● Given instruction a: Please rewrite the entries from the line with "The height and" through the end of the entries, replacing "screenshot" with "image" and leaving everything else unchanged. Leave the pictures out of your answer.

I've been thinking about some other interesting possibilities involving mapping the dual port RAM on the Atari side. I've been toying with the idea of making a software-configurable memory map (via writes to FPGA registers) that would allow the dual port RAM to show up anywhere in the Atari address space as a linear chunk of RAM, overriding parts of the Atari's internal RAM. I am particularly interested in the idea of mapping the screen memory to a window of this dual port RAM, possibly allowing the ESP32 to directly blast data onto the Atari screen. I'm specifically thinking of a sort of web browser application which might use such a 'passthrough' mode to allow blazing fast text rendering, or maybe even graphics & text rendering in graphics mode 8. Maybe even directly to a VBXE? I'm not 100% sure if this hack is possible, as I haven't yet studied all the intricacies of how ANTIC performs its memory accesses. However, I think if the Atari 600XL memory expansion was able to essentially turn that computer into an 800XL it must be possible for the ANTIC to work with RAM hanging off the PBI, so it seems like it should work.

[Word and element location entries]
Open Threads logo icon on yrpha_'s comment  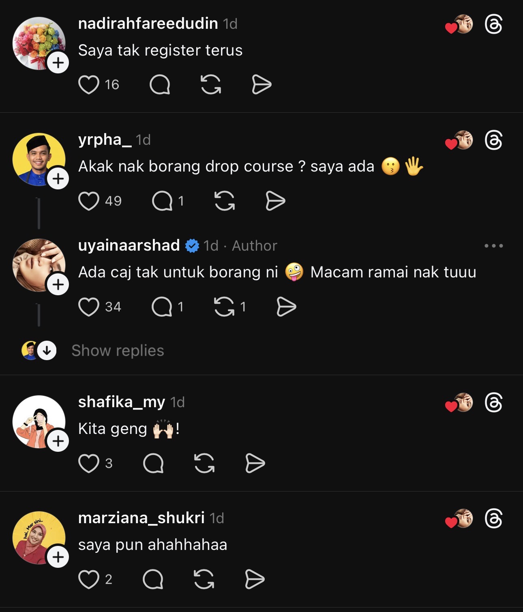click(x=493, y=140)
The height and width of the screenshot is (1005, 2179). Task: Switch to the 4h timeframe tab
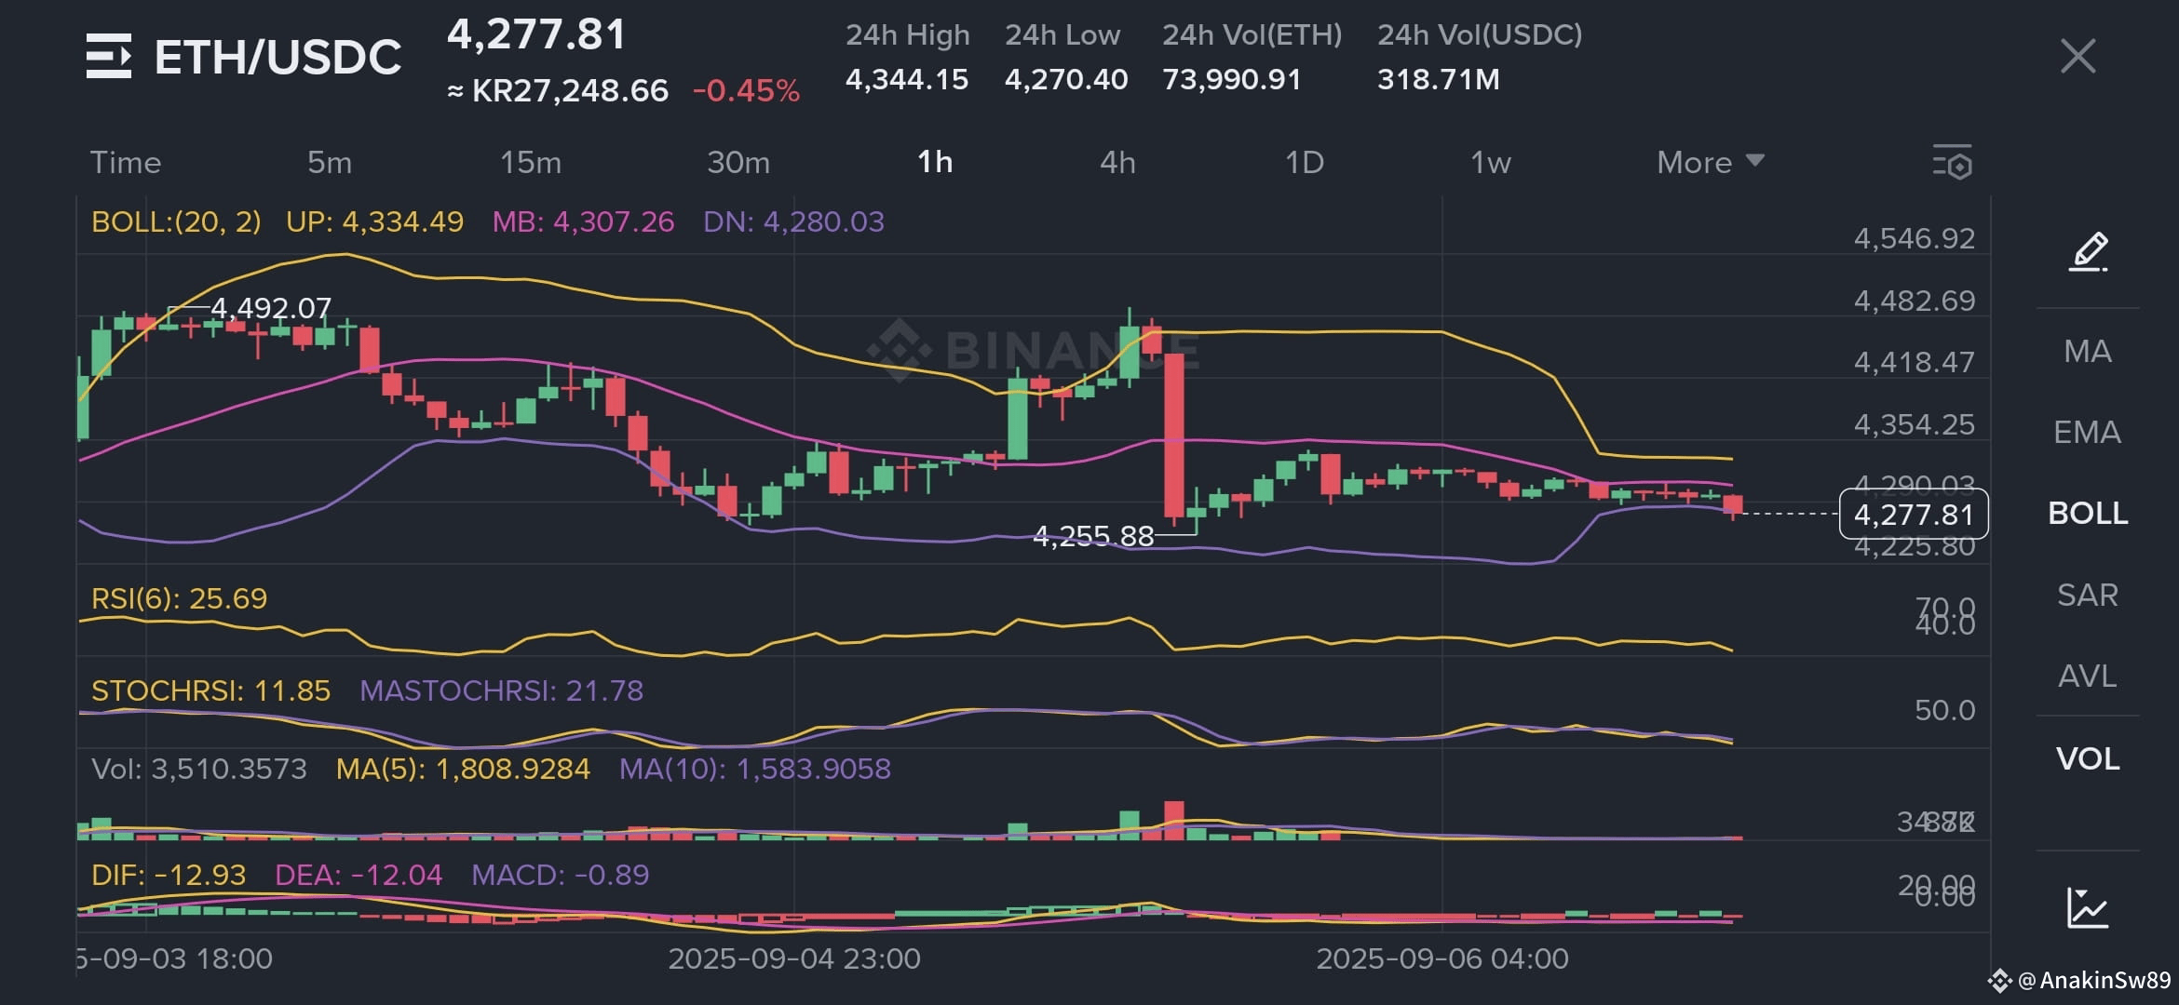[1118, 161]
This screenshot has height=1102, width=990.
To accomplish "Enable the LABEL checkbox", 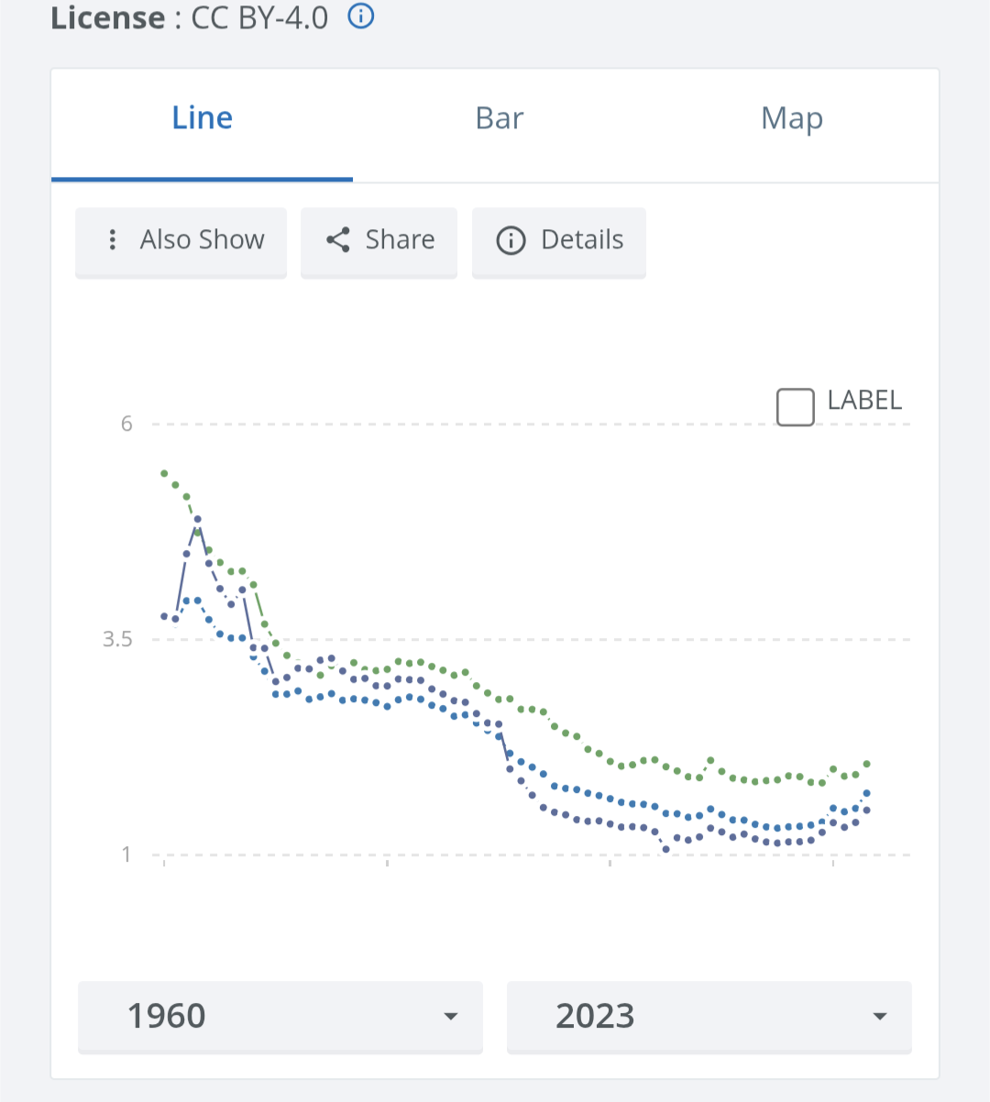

● Given instruction b: In the passage about the Atari's dual port RAM, what does the writer want to map to a window of that RAM?

● Task response a:
The height and width of the image is (1005, 2179). Task: Switch to the 4h timeframe tab
[1118, 161]
This image has height=1102, width=990.
To accomplish "Enable the LABEL checkbox", 

● Task response b: The screen memory.